==== Records for this exercise
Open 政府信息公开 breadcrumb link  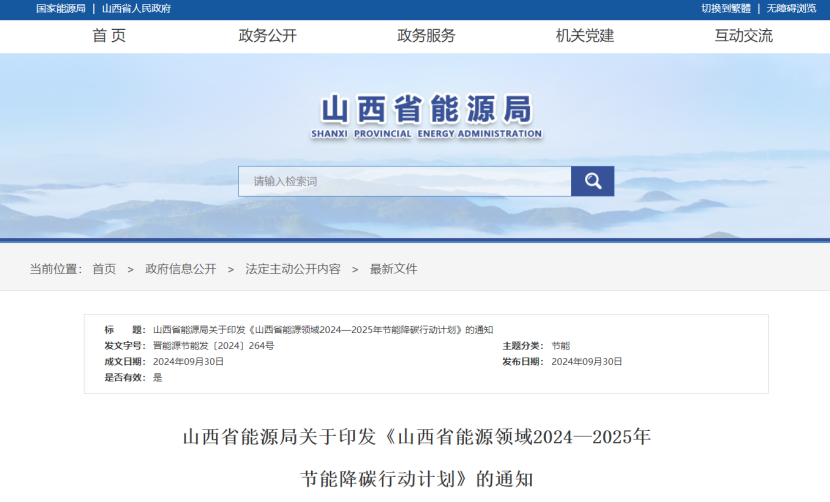pyautogui.click(x=180, y=269)
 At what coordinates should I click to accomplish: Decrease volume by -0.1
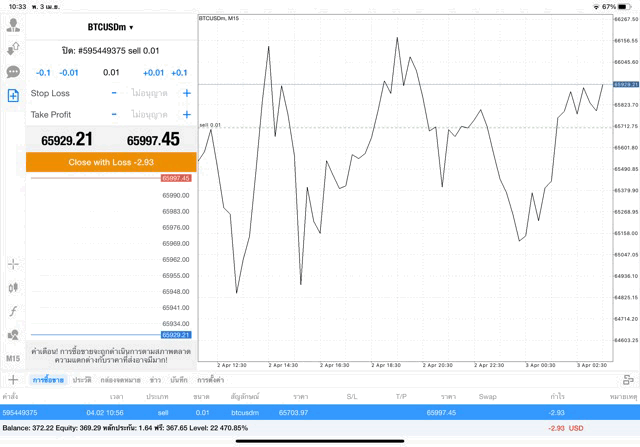43,73
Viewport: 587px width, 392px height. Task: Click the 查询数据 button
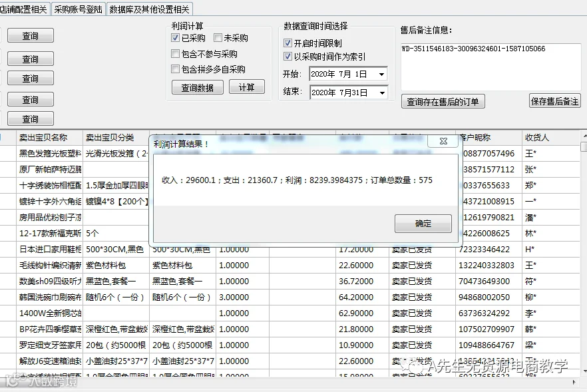point(197,88)
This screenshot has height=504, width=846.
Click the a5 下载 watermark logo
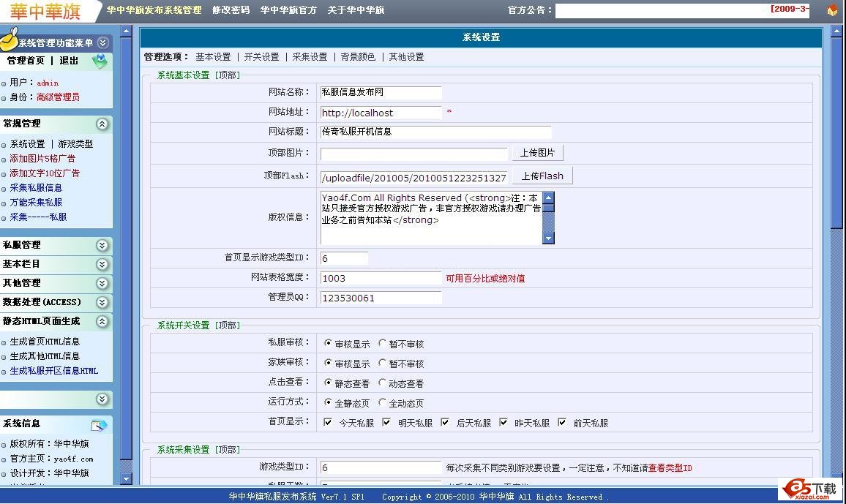point(810,489)
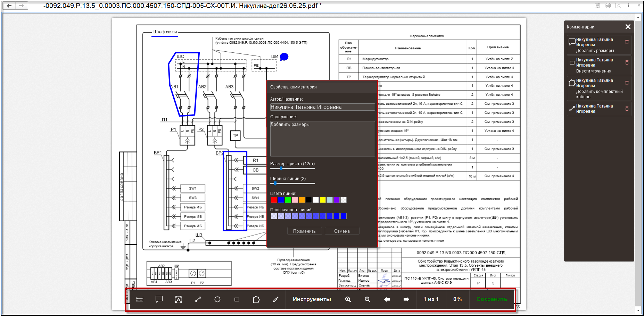
Task: Click the green Сохранить button
Action: tap(492, 299)
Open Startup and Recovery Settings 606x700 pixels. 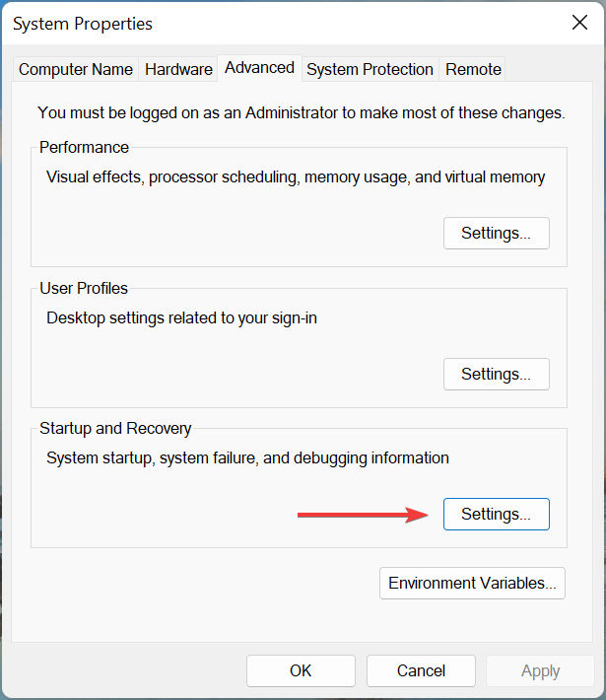[x=496, y=515]
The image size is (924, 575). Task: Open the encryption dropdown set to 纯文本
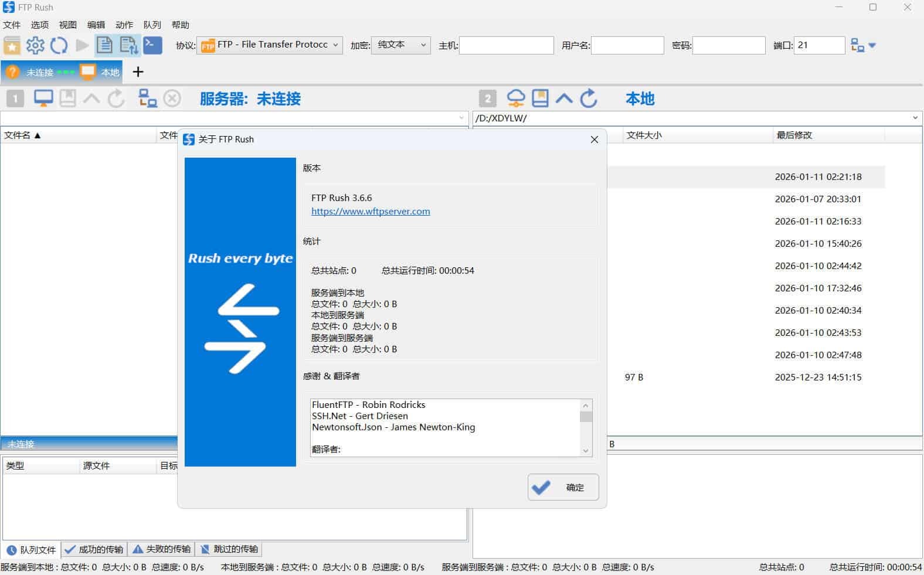tap(401, 45)
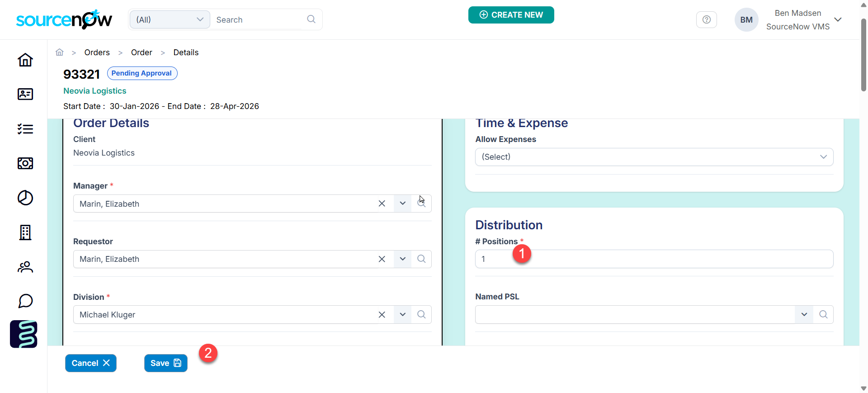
========
What needs to be done -
Please repeat, exactly and with nothing else, the lines from the one containing "The image size" to the last line of the entries, both included, excluding any pictures.

Response -
The image size is (924, 575). Task: Open the encryption dropdown set to 纯文本
tap(401, 45)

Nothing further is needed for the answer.